Some may find testing tedious, and admittedly, it can be a huge learning curve. However, your company is likely to pick up some useful observations and data as a result. You can then use this data to implement more targeted business advice and make your changes according to what you discover.
2) Make your CTA clear
Any small business owner and digital marketing agency will know about the call-to-action (CTA).
A CTA is not just about ensuring you throw one somewhere on the page. There’s a lot of psychology behind the seemingly casual CTA button. It can be the difference between what encourages consumers to follow through with a purchase or not.
Whilst the colour of the CTA button has an impact on the decision visitors make, there is more to it than just that. One of the key characteristics of a high-converting CTA button is that it is obvious. High-contrasting colours help to make a CTA button pop.
Also, the design of the CTA should be simple and unmistakably a button to buy a product or add to the shopping cart. It can make customers anxious if they are unsure because let’s face it; most people don’t like taking risks with money.
You can optimize the button by:
– Making the CTA stand out on the page. It should be eye-catching and conspicuous.
– Avoiding making it look like a phony link. If it seems like clickbait, potential customers won’t want to click it. Also, banner blindness is an increasing phenomenon amongst internet users, meaning consumers are ignoring ad-like images.
– Testing fonts, words and phrases. Keep it simple, but experiment which combination of words (or singular words) target audiences like best.
– Utilizing the area around the action button. You could include reviews and testimonials and add certified trust labels around it.
– Refraining from putting the call-to-action at the bottom of the page. Customers don’t always read through entire pages. If it’s a physical product, place the button next to the product images as this is the focal point.
Smart and strategic CTA usage should help boost your conversion rate of visitors to paying customers.

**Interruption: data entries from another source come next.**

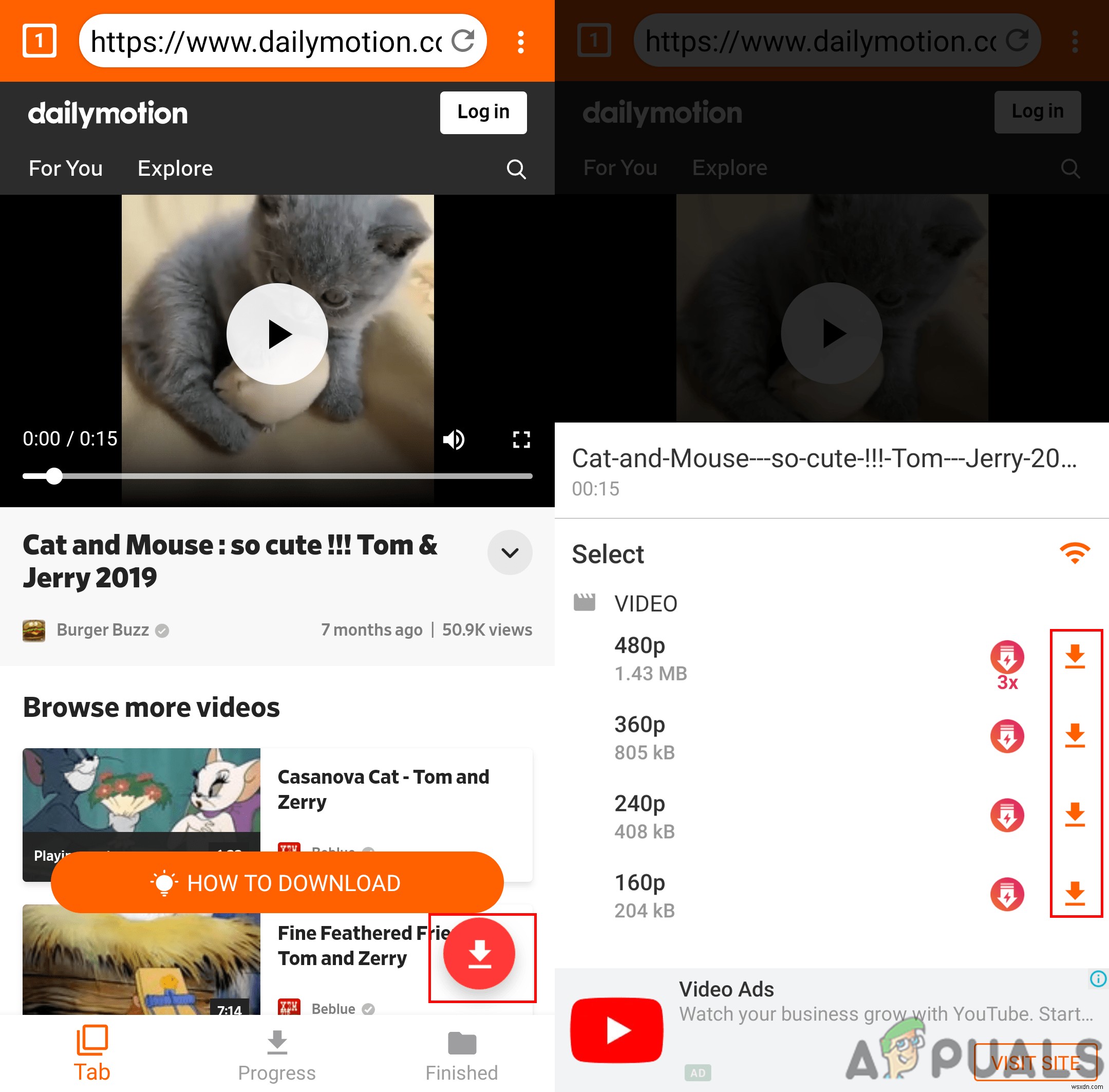The width and height of the screenshot is (1109, 1092).
Task: Click the Log in button
Action: [x=484, y=112]
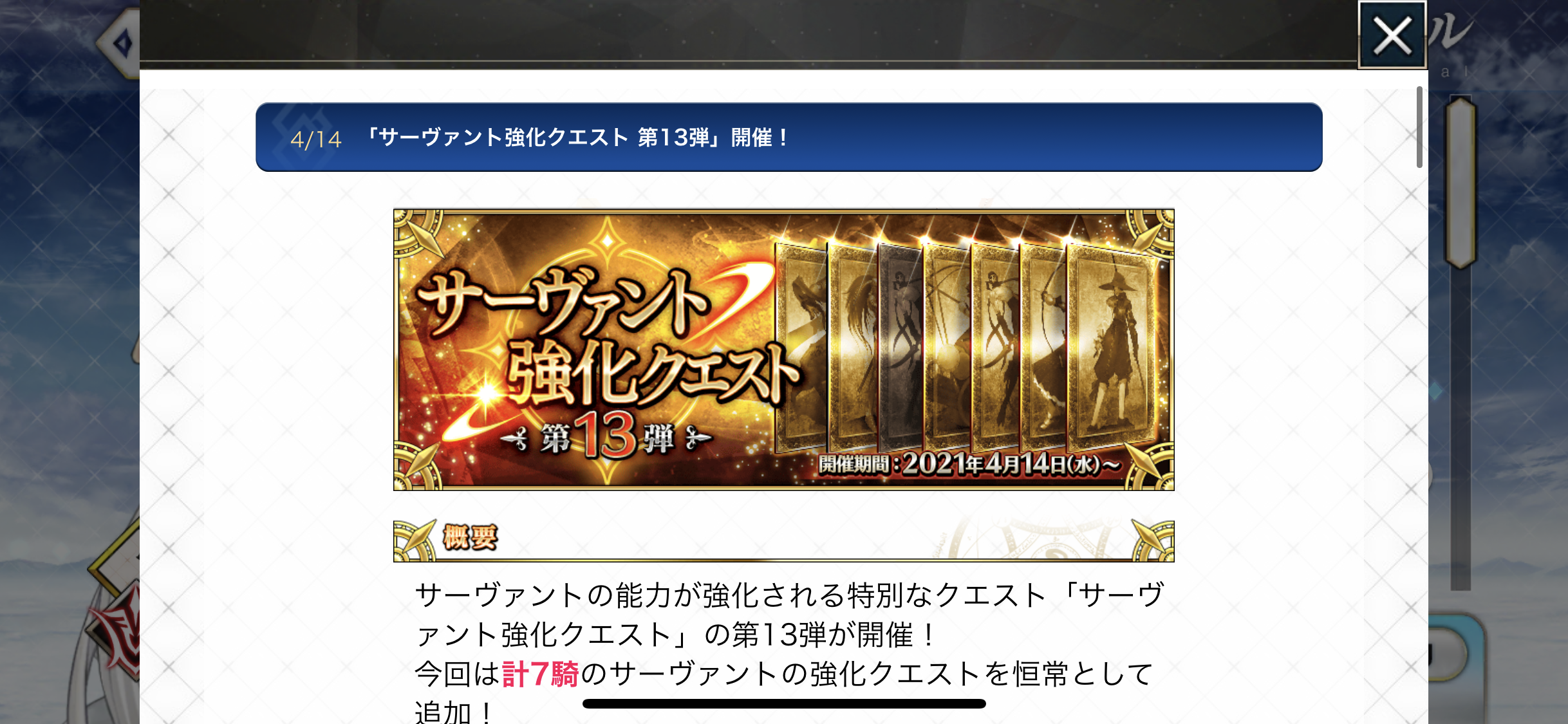
Task: Click the dialog's thin vertical scrollbar thumb
Action: pos(1419,127)
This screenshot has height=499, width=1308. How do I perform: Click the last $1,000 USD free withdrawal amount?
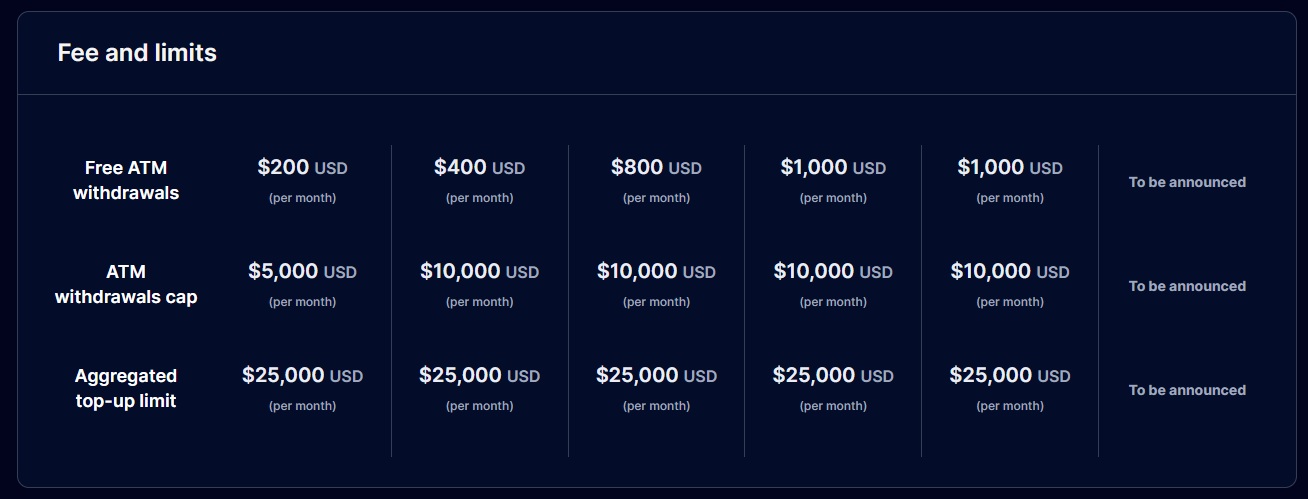click(1010, 168)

3) Pep up product descriptions
As we said, it doesn’t cost a tonne of money to enhance CRO, and it’s not rocket science. As long as you have a repertoire of digital marketing strategies and understand the power of well-written content, you should be able to get selling!
The thing with buying online is that visitors do not have the same sensory advantages as they would in a physical store. Your small business should compensate for this in other ways.

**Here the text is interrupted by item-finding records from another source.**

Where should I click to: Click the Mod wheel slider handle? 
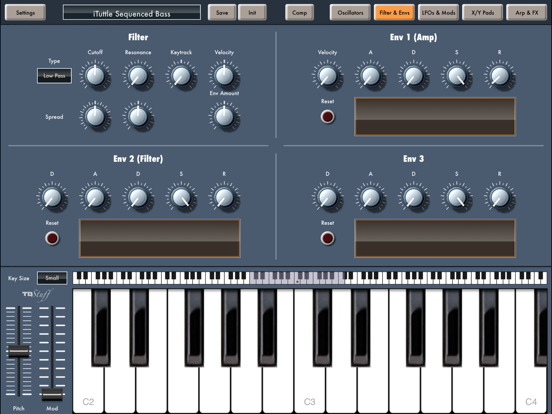52,395
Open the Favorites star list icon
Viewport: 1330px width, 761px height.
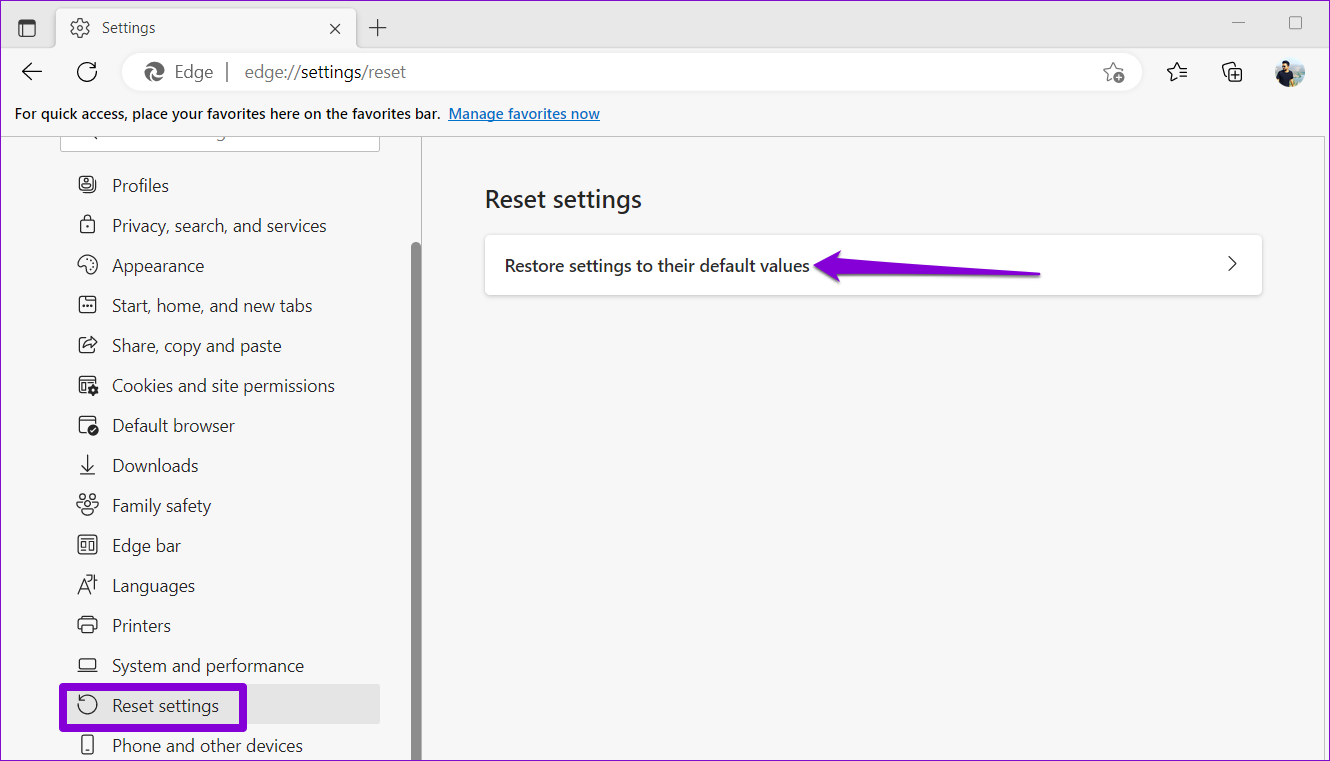[x=1177, y=72]
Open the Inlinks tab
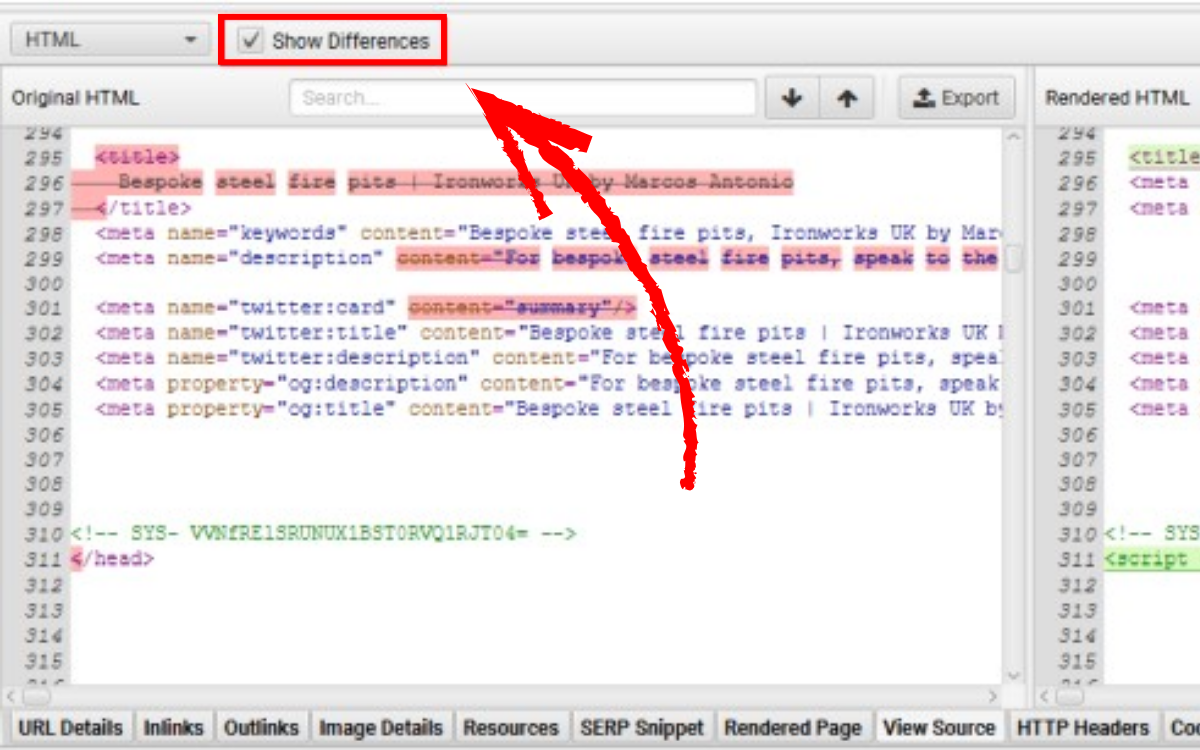Viewport: 1200px width, 750px height. 173,727
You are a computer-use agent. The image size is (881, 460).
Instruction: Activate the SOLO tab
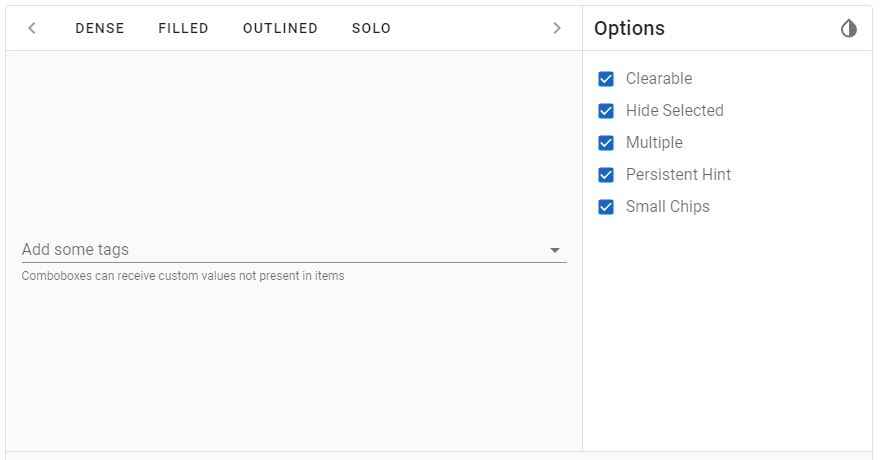pyautogui.click(x=371, y=28)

Capture your audience’s attention with images
The most compelling images do more than complement the product description—they are the product description. Take the following picture, for example.
An image is like opening a digital door to your products or services. It takes your customers to the physical store (metaphorically speaking, of course).

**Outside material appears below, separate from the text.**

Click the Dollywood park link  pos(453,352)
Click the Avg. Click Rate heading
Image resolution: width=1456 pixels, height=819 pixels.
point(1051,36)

Always use high-quality images and use at least three. Ensure the visitor can get an accurate look at the product from different angles.
Also, you want to understand the psychology behind consumer behaviour in response to images. With items like clothes and jewellery, customers are more likely to buy if they see it on an actual person.
Likewise, with cooking and exercise equipment, people get a better feel for things when the picture shows someone using the item.
Don’t be lazy with words
Poorly written bullet points in a product description do no one any favours. The bullet points you can keep as they are more digestible. However, make them articulate.
Try and incorporate sensory words, too. Imagine you are looking to buy a product, what would you want to know about it? What would you want from it?
Use language that will captivate and excite visitors.
It’s not difficult to make changes for your business to accommodate for conversion rate optimization. All you have to know is what you’re optimizing for and the mindset of your target audience. Through these strategies and changes, you should begin to get a better understanding of how to turn traffic into customers. Success doesn’t come quickly, but with passion and determination, it won’t be far off.
Remember, it’s not all about numbers, either!